Italian Influence:  Wyatt and Surrey.—­During the reign of Henry VIII. (1509-1547), the influence of Italian poetry made itself distinctly felt.  The roots of Elizabethan poetry were watered by many fountains, one of the chief of which flowed from Italian soil.  To Sir Thomas Wyatt (1503-1542) and to the Earl of Surrey (1517-1547) belongs the credit of introducing from Italian sources new influences, which helped to remodel English poetry and give it a distinctly modern cast.

These poets were the first to introduce the sonnet, which Shakespeare, Milton, and Wordsworth employed with such power in after times.  Blank verse was first used in England by the Earl of Surrey, who translated a portion of Vergil’s AEneid into that measure.  When Shakespeare took up his pen, he found that vehicle of poetic expression ready for his use.

[Illustration:  SIR THOMAS WYATT._After Holbein_.]

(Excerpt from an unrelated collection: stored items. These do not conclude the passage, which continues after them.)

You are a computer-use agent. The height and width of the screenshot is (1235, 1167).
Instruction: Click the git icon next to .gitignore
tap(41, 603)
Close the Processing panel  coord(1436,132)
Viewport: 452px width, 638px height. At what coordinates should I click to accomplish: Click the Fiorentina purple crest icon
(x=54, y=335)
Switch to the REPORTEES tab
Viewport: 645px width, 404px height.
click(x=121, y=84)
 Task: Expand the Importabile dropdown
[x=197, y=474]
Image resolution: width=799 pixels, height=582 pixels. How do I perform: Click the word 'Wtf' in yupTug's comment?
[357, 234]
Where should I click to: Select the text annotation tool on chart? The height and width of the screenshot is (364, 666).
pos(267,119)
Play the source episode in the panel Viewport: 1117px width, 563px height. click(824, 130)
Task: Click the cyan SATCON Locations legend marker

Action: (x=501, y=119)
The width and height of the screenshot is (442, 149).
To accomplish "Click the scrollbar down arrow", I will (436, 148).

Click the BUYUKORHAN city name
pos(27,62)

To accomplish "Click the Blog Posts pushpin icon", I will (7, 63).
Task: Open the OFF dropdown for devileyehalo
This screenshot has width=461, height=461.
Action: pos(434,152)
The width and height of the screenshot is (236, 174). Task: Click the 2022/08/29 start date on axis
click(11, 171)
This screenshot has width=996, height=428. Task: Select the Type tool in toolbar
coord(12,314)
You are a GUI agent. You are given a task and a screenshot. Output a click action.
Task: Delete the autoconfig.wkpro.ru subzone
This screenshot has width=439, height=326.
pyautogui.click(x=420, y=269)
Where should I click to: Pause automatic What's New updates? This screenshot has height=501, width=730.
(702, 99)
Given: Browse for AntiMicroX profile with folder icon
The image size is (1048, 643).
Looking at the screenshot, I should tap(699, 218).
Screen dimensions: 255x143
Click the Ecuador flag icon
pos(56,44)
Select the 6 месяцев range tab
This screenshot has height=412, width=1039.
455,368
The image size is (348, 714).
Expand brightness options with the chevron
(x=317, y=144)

Wyatt and Surrey adopted Italian subject matter as well as form.  They introduced the poetry of the amorists, that is, verse which tells of the woes and joys of a lover.  We find Shakespeare in his Sonnets turning to this subject, which he made as broad and deep as life.  In 1557, the year before Elizabeth’s accession, the poems of Wyatt and Surrey appeared in Tottel’s Miscellany, one of the earliest printed collections of modern English poetry.


The first part of the century and a half following the death of Chaucer saw war with France and the Wars of the Roses, in which most of the nobles were killed.  The reign of Henry VII. and his successors in the Tudor line shows the increased influence of the crown, freed from the restraint of the powerful lords.  The period witnessed the passing of serfdom and the extension of trade and manufactures.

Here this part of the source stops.